Cover illustration by Bern Smith
When Nurse Sarah Sanstead inherited an old house in the country and decided to turn it into a convalescent home for children, she did not guess the complications which would ensue. Her new neighbour, the surgeon Oliver Mansbury, wanted the house as an extension for his next-door nursing home, and did not hesitate to express his scepticism about Sarah’s plans: “Aren’t you really only waiting to be collected as some man’s wife, the mother of his children?” Sarah was indignant. But little did she realize that a time would come when she would hope against hope that she might become Oliver Mansbury’s wife and the mother of his children.
“Not that you don’t look just as sweet in your starch. But I’ll say you can blossom when you like.”
“So many children are spoonfed on TV that the ones who really prefer to get things from books appear as freaks of nature.”
“A man loves a woman quite differently from the way she loves him, everyone knows.”
“Mother of his children”? Maybe this phrase off the back cover blurb above is meant to be a euphemism, but when I see a hot guy, the last thing I think about is babies. Regardless, when Sarah Sanstead inherits an enormous old house in the country, she decides to turn it into a rehab facility for children recovering from illness. The rub is that her neighbors have turned their house into a rehab facility for old folks, and matron Kate of Greystones is fighting with Sarah at every turn about it, because she had hoped to buy Sarah’s house and expand her own facility. And those screaming kids make such a racket!

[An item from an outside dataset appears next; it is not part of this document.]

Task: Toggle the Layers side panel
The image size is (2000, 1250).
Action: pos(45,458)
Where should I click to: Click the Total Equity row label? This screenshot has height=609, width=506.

The matron’s nephew, Oliver Mansbury, is (guess) a surgeon in the employ of Greystones; though you’d think an internist might have been a better choice, you just can’t get good help these days. Oliver is initially opposed to Sarah’s plans, and has a talk with her early on when she refuses his offers to buy her out. He wants to know if she is really committed to her facility, or is her devotion “the kind a lot of women parade as a virtue, when they’re really only waiting to be collected as some man’s wife”? She is shocked—shocked!—by the question, and declares that she is utterly sincere. “My job is the one thing I want to do,” she says—but adds, “when I marry I should want that to be the one thing I must do.” So how will she manage, he wants to know, when her true love comes along? “When there’s just one thing that you know matters most to you, everything else takes second place,” she answers naively. He is skeptical, and dubious of her facility, but in a few more pages, the place is up and running smoothly, and Oliver is easily won over by the young lady’s hard work and dedication.
So now it’s the daily ups and downs of a house full of children, men to go out with even though they’re really just good friends and not boyfriends, and minor skirmishes with Matron Kate and, also, Jurice Grey, a wealthy and shallow young woman who is hoping to become engaged to Oliver, in part by kneecapping the competition she sees over the fence. And Sarah’s own growing affection for Oliver, but if “the leap of her heart at sight [of] him was too disturbingly familiar,” she is wholly unable to see that she is falling for him. I am always irritated by this particular contrivance of the VNRN, as it just makes our heroine seem stupid. The penny always drops eventually; “she loved the man,” Sarah finally realizes in the penultimate chapter, which comes as a surprise to exactly no one else. But “the realization shook her to the core.” Ugh.
Without much fuss, Sarah and Oliver eventually find their way to each other. But now rears its head the question of which is more important to Sarah, her work or her man. “If I insist that marriage to me will be a full time job,” Oliver says, will she agree to close down? Yes, she will, “without question”—but not to worry, folks, he was just joking! “I was testing your wifely compliance,” he explains, ha ha, and isn’t it big of him to let her keep her business after all? Only, though, if she agrees to expand into something much larger, an idea she has resisted mightily throughout the book. “ ‘Now you are beginning to manage me too!’ she accused him happily,” because nothing makes a lady more pleased than to be bossed around by her boyfriend. “Who with a better right?” he answers, and all there is for them to kiss and live happily ever after, or at least until Sarah recovers the staunch independence of spirit that has made her facility a success up to this point.
This book is pleasant, but not much more than that. The characters are not especially exciting, with the sole exception of bad girl Jurice; her battles with Sarah are the only spice the story has to offer, even if they, too, are as predictable as the rest of the book. It’s a vanilla pudding—easy, smooth, and nice enough, but maybe not the first thing you’d reach for, if there’s molten chocolate cake to be had. There’s not always, I’ll grant you, so it will do in a pinch, but it’s nonetheless best left at the back of the cupboard for a day when it’s otherwise bare.